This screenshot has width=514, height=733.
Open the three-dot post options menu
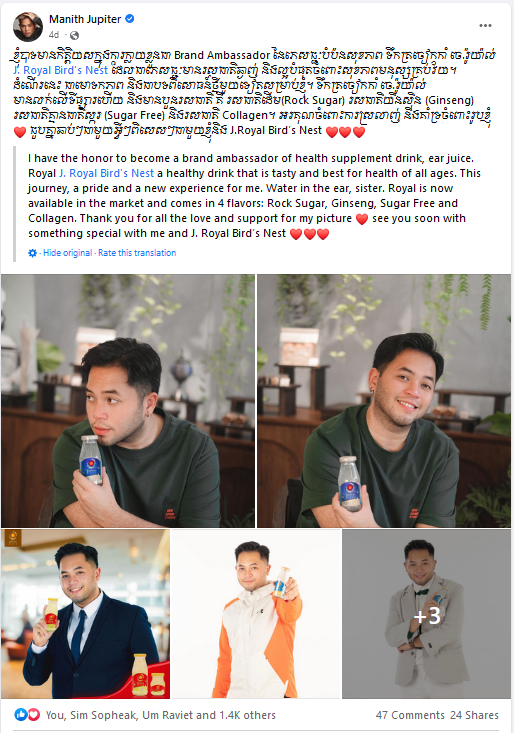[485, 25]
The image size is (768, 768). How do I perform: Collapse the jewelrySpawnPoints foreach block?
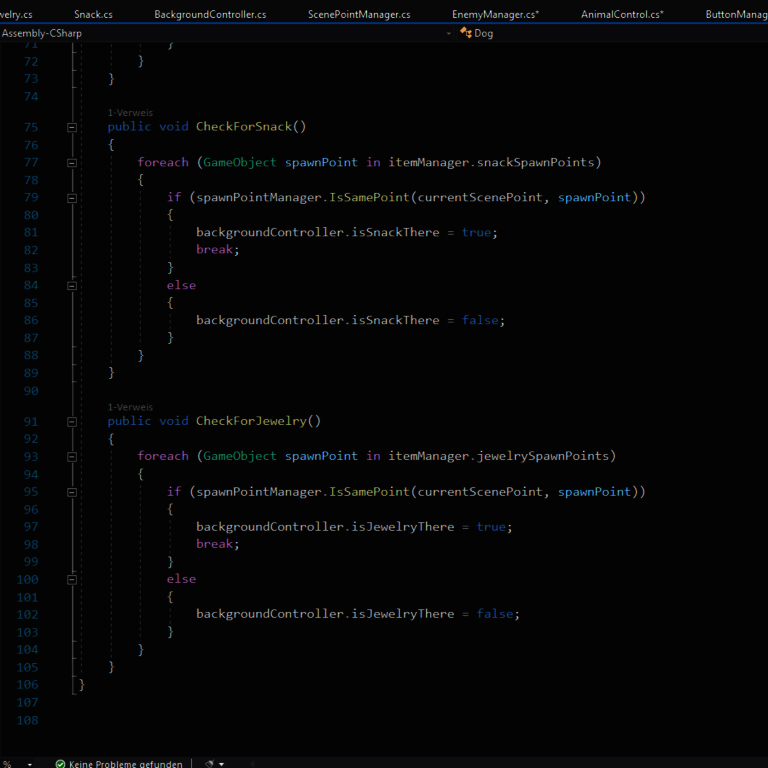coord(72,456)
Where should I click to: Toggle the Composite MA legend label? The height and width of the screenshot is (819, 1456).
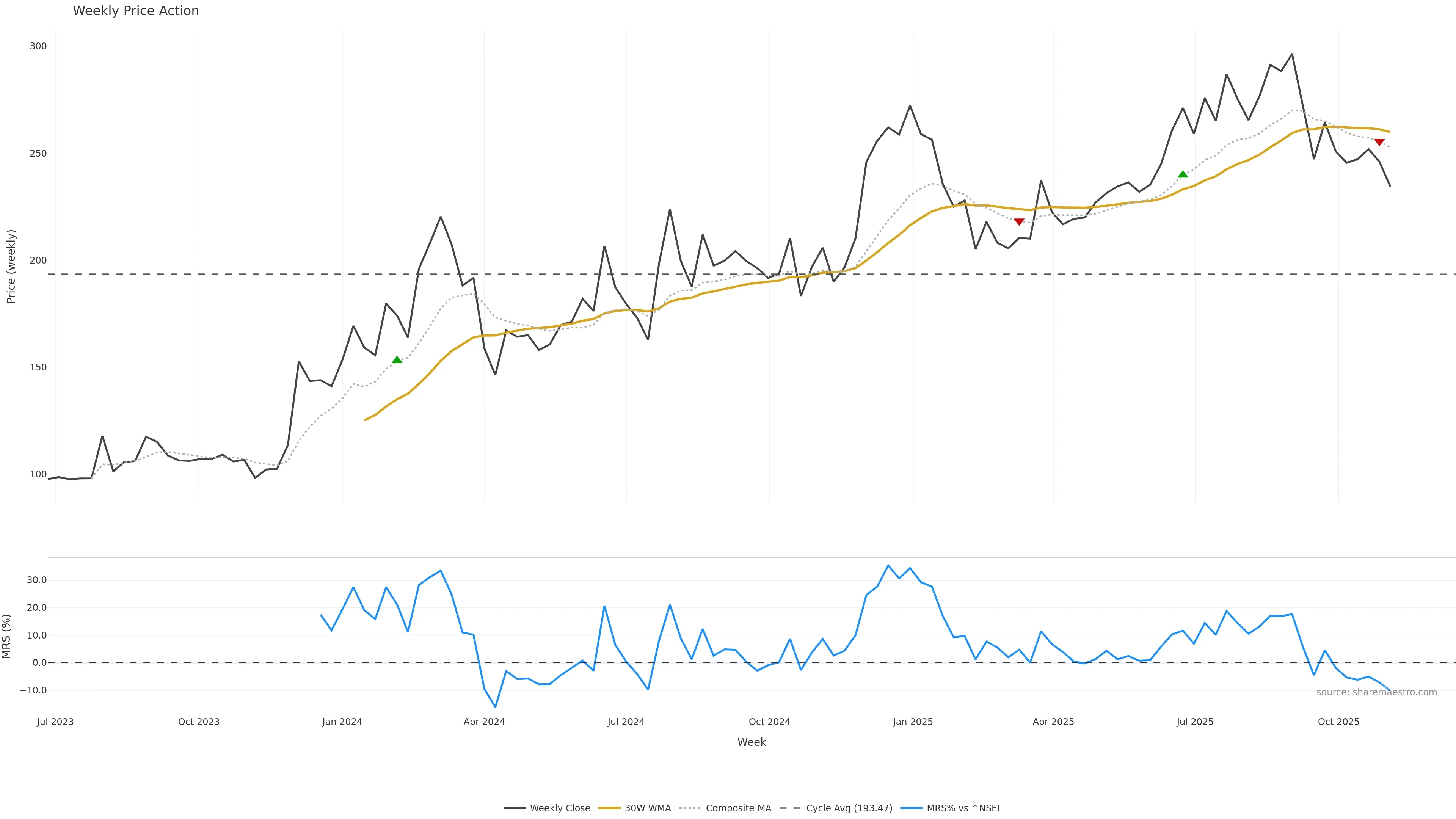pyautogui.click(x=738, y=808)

------

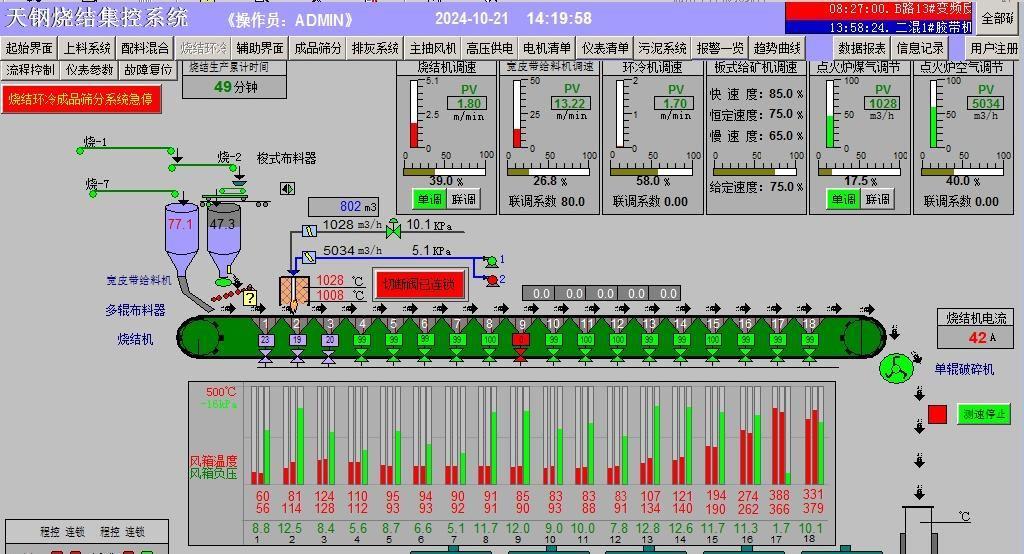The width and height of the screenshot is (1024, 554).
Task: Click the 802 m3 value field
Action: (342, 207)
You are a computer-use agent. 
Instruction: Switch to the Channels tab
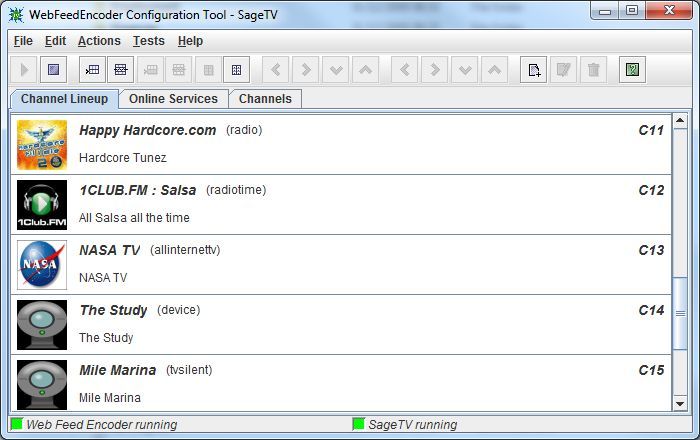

------

▶ _Exercise goal_: Give back the records above exactly, limited to the lines between the one holding "You are a computer-use agent." and the one holding "Instruction: Switch to the Channels tab", inclusive.

▶ _Reply_:
You are a computer-use agent. 
Instruction: Switch to the Channels tab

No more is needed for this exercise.